What is required: Could you count the lines in the entries beneath that hold the word "Dreamwork"? Respond with the number alone.
###
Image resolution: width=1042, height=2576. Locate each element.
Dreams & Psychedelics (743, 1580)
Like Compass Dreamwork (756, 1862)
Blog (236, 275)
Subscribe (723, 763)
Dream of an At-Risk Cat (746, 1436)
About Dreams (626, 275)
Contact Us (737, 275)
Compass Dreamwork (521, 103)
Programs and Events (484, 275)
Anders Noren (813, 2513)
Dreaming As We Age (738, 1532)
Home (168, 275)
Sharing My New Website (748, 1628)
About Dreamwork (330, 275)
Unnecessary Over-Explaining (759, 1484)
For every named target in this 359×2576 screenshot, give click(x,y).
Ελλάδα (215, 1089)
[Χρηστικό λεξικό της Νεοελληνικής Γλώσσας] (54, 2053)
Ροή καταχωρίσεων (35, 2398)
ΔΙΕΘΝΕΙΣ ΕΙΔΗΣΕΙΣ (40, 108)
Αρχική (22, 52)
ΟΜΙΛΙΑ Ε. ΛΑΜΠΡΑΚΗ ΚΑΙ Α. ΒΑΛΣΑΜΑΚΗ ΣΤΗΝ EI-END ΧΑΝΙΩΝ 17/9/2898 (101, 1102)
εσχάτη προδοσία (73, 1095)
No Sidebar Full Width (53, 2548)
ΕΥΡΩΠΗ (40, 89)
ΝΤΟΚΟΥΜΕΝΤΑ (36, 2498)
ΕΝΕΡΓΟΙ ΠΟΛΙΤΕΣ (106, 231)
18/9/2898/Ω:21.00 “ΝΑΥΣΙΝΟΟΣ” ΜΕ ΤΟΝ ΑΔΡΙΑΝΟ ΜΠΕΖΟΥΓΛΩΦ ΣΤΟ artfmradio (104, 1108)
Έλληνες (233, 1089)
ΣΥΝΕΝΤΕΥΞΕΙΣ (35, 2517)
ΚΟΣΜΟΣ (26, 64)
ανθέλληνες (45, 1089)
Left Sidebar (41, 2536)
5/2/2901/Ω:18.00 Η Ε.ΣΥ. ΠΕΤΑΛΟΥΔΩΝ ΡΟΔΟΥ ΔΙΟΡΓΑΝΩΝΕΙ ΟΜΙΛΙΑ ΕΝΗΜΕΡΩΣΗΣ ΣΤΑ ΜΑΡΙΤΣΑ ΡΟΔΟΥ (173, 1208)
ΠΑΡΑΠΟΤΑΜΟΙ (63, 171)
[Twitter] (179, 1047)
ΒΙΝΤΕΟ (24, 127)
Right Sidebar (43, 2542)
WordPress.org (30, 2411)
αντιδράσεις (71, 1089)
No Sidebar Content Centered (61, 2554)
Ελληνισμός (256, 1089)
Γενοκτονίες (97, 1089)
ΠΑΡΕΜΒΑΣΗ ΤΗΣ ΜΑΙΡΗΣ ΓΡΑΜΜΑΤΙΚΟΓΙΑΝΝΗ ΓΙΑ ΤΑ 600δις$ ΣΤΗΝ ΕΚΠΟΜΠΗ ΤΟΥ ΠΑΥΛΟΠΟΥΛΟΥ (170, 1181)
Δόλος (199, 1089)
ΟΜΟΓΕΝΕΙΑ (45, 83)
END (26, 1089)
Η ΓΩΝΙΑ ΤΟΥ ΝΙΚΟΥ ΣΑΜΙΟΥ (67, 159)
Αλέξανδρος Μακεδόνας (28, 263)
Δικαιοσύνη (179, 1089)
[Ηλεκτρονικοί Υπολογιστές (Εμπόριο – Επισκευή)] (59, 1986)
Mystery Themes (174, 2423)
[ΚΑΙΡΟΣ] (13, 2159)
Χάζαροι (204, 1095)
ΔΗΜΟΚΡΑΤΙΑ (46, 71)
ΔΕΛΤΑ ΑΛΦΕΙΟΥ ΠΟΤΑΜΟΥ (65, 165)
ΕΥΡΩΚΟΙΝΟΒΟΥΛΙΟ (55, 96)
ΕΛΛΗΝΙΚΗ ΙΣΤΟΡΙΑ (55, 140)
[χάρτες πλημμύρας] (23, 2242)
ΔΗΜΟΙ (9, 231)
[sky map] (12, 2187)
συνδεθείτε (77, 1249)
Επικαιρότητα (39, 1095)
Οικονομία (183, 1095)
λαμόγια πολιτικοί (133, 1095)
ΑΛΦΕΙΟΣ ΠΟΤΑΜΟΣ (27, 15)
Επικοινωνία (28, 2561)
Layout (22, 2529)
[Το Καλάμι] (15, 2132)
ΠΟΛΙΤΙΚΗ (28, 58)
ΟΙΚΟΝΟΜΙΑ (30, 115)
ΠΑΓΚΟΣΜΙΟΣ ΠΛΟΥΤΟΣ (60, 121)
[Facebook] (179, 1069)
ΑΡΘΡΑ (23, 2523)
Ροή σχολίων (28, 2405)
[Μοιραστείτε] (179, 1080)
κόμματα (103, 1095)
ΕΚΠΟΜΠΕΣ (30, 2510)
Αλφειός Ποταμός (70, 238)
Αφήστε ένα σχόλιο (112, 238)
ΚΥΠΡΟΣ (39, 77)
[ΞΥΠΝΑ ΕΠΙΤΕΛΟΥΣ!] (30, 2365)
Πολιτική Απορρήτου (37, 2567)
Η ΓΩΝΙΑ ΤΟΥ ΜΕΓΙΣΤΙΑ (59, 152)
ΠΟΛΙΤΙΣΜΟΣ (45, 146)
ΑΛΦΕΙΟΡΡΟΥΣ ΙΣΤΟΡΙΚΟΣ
###
Finished task: 3